Propulseurs d'antan
Pour la période 1962-1982, informations extraites du 321 ESPACE MAI 1983 numéro 46.
Voir aussi Histoire des lancements.
Sommaire |
Propu spéciaux
ATEF 74
| Année | 1963 | 1964 | 1965 | 1966 | 1967 | 1968 | 1969 | TOTAL |
| Nombre lancé | 3 | 4 | 10 | 3 | 2 | 2 | 1 | 25 |
Cabri
Ancêtre du Chamois.
| Année | 1966 | 1967 | 1968 | 1969 | 1970 | 1971 | 1972 | 1973 | 1974 | TOTAL |
| Nombre lancé | 5 | 10 | 8 | 8 | 9 | 6 | 10 | 2 | 3 | 61 |
Antilope
| Année | 1968 | 1973 | TOTAL |
| Nombre lancé | 1 | 1 | 2 |
Elan
| Année | 1972 | 1973 | 1974 | 1975 | 1976 | 1977 | 1978 | 1979 | 1980 | 1981 | 1982 | après | TOTAL |
| Nombre lancé | 1 | 0 | 2 | 2 | 3 | 1 | 2 | 0 | 0 | 1 | 1 | ?? | 13+? |
Faon
Superbe propulseur en diamètre 63 mm, il est malheureusement épuisé depuis des années.
Son pain de poudre brûlait en "cigarette", ce qui lui donnait une faible poussée pendant un temps remarquablement long pour un propulseur de fusée expérimentale.
Caractéristiques :
Longueur totale : 204 mm
Diamètre maximal : 63 mm
Masse totale: 1.07 Kg
Masse mécanique: 0.6 Kg
Masse de poudre: 0.470 Kg
Impulsion totale: 936 Ns
Poussée moyenne 192 N
Temps de combustion : 4.88 s
Utilisation
| Année | 1970 | 1971 | 1972 | 1973 | 1974 | 1975 | 1976 | 1977 | 1978 | 1979 | 1980 | 1981 | 1982 | après | TOTAL |
| Nombre lancé | 3 | 5 | 6 | 7 | 15 | 9 | 9 | 4 | 6 | 1 | 2 | 1 | 0___ | ?? | 68+? |
Bambi
Le Bambi entra dans la course en 1978, suite à une visite d'un animateur au salon de l'agriculture au stand paragrêle Ruggieri.
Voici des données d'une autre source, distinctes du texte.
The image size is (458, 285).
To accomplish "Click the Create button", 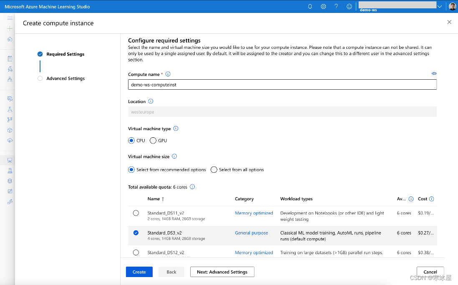I will [x=139, y=272].
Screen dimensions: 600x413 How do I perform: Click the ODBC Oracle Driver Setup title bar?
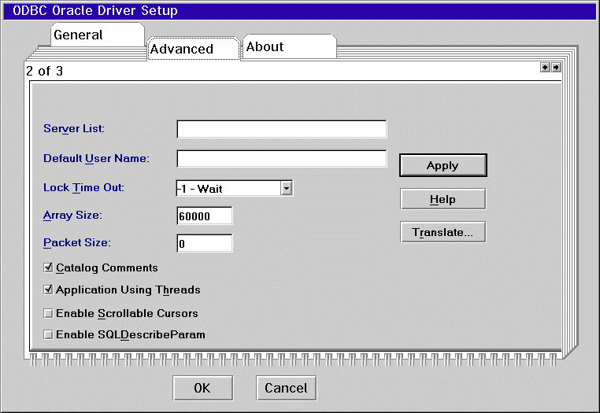click(x=299, y=11)

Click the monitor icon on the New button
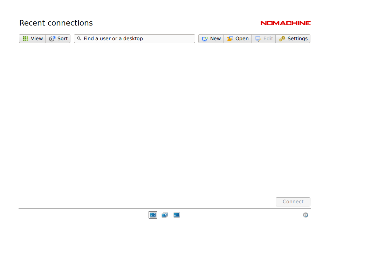click(x=205, y=38)
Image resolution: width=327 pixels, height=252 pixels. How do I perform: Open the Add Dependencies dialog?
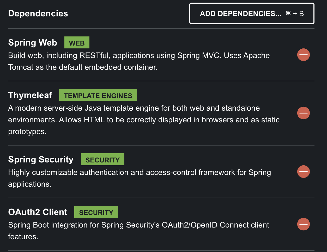[x=252, y=13]
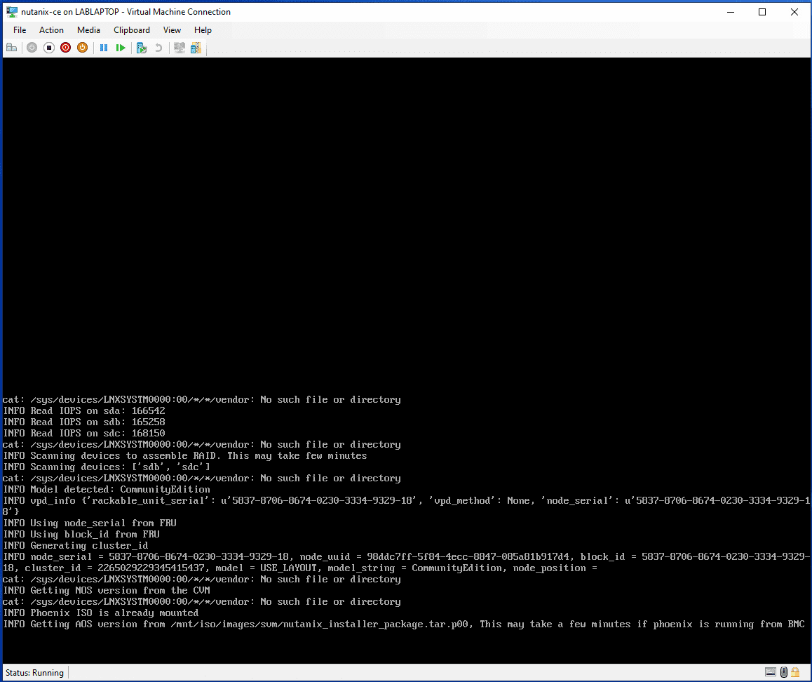
Task: Expand the View menu
Action: pos(172,30)
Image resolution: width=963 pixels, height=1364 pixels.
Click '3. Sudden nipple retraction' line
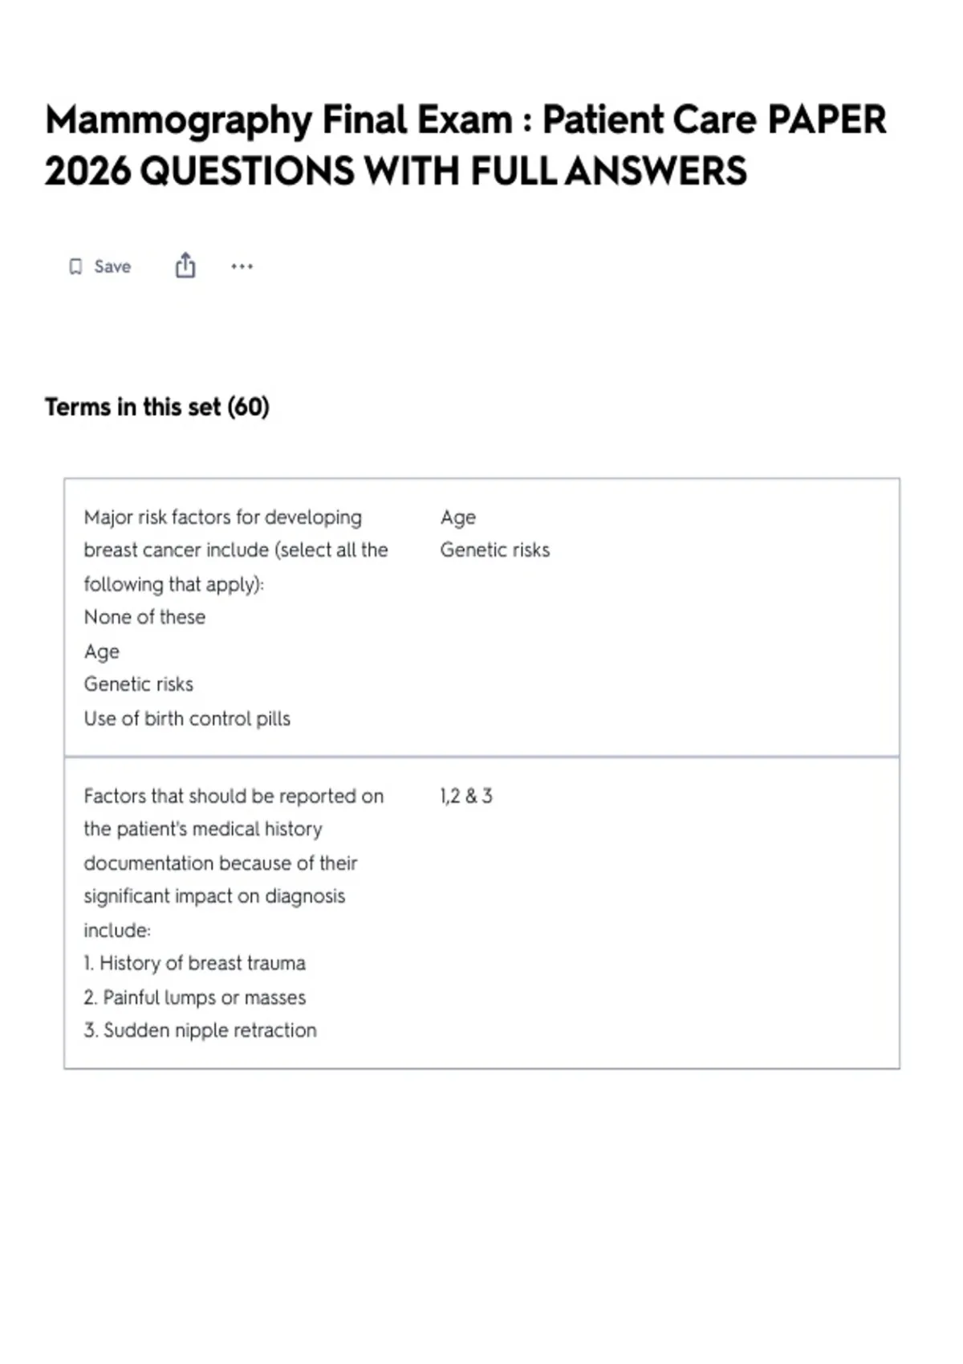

Ce propulseur était en fait une fusée paragrêle fabriquée par Ruggieri. Un simple pain de poudre noire entouré de plastique, livré avec un corps bleu (et des ailerons trop grands) et un cône jaune. C'était le bas de gamme de nos propulseurs qui avait l'avantage de coûter 10 fois moins que les autres, mais qui a du être abandonné pour des raisons de fiabilité et de sécurité.
Caractéristiques :
Longueur totale : 600 mm
Diamètre maximal : 63 mm
Il est de classe J (Impulsion Totale entre 640 et 1280 N.s).
Utilisation
| Année | 1979 | 1980 | 1981 | 1982 | après | TOTAL |
| Nombre lancé | 6 | 6 | 7 | 6 | ?? | 25+? |
Dik-Dik (Dick-Dick)
C'était un propulseur mini-fusée disponible jusqu'en 1991.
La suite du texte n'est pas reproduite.